The rebound comes as Dubai crude, which makes up the bulk of Korea’s imports and ranks as one of three major international oil prices, shot back up to $110 per barrel last month, tracking a similar rise posted in February.
Now the government is taking flak for its hasty measures to curb oil prices, which are largely seen as ineffective, as the figure creeps back up to 2,000 won per liter.
In April, the government responded to the record gas and diesel prices by announcing that it will allow sales of cheaper mixed oil products, or blends of multiple brands and grades.
It also promoted online transactions of deregulated utilities, including energy futures and environmental credits.
Moreover, the government expanded the number of altteul, or thrifty, gas stations that provide cheaper gas based on bulk sales.
However, consumers have complained about the paucity of altteul stations in urban hubs, as only eight have opened in Busan and seven in Seoul.
“Samsung Total Petrochemicals, once the nation’s fifth-largest supplier of petroleum, is running low on supply and its impact on lowering the oil price is negligible as it cannot meet demand,” said an industry source.

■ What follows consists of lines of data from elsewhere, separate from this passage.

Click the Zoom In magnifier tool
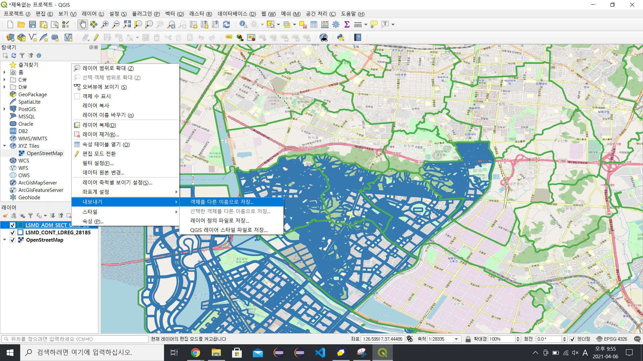Screen dimensions: 643x361 [105, 24]
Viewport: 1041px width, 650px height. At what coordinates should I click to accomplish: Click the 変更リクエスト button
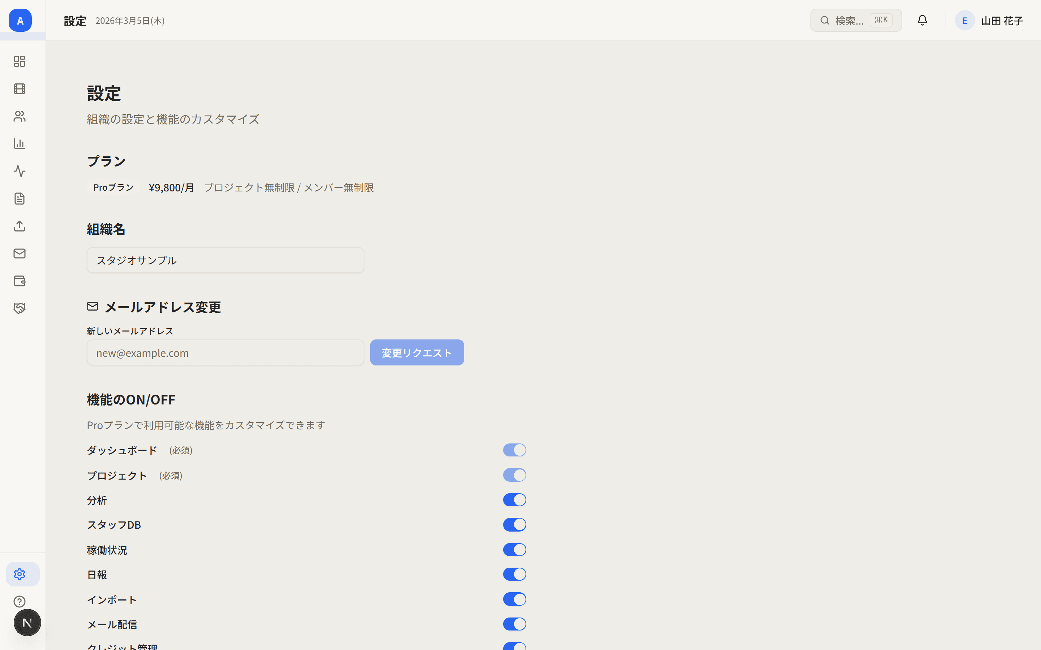(416, 352)
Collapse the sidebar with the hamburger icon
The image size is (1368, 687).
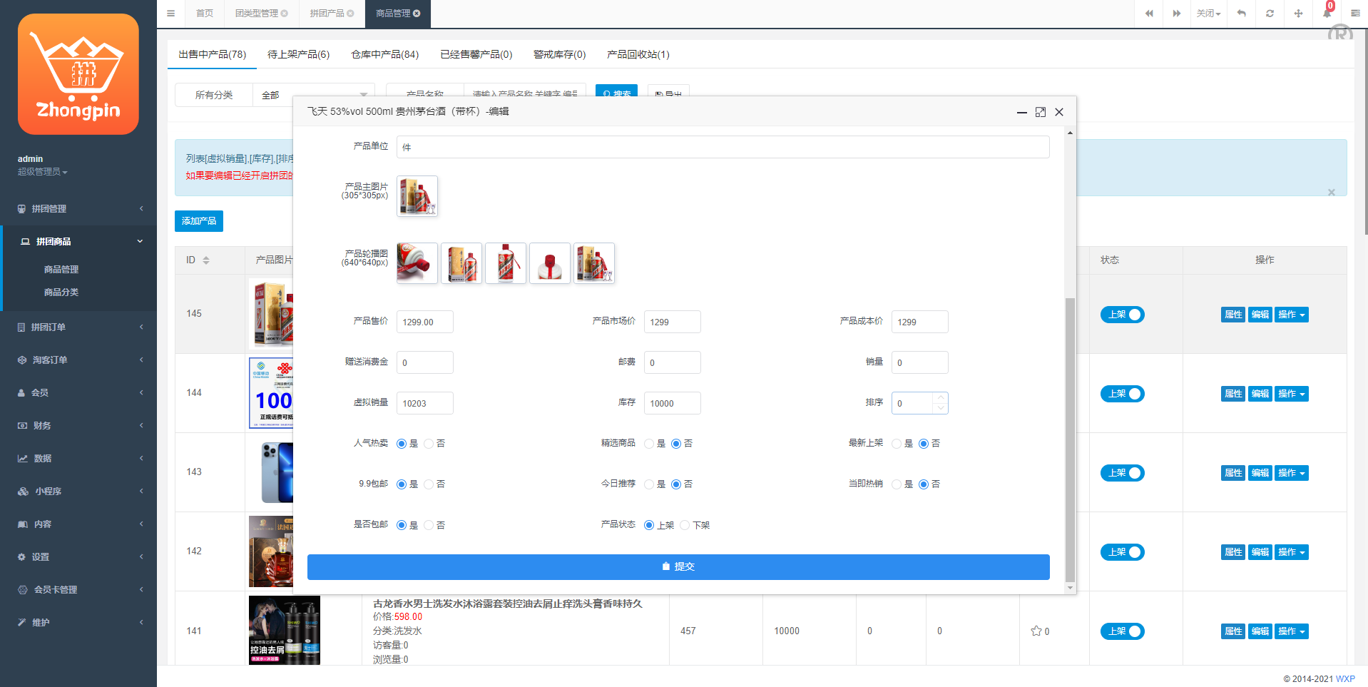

The government adopted a policy to eliminate the 3 percent tariff on all imported oil products in April, thereby reducing the price of a liter of imported oil by 50 won for local refiners.
But while this translated into savings for Japanese exporters, the discounts were never passed on to Korean consumers.
Another annoyance for motorists is that the government still has not followed through with its promise to authorize sales of mixed oil products.
With international oil prices likely to maintain their upward trajectory, domestic prices are likely to follow suit and further burden cash-strapped consumers, experts say.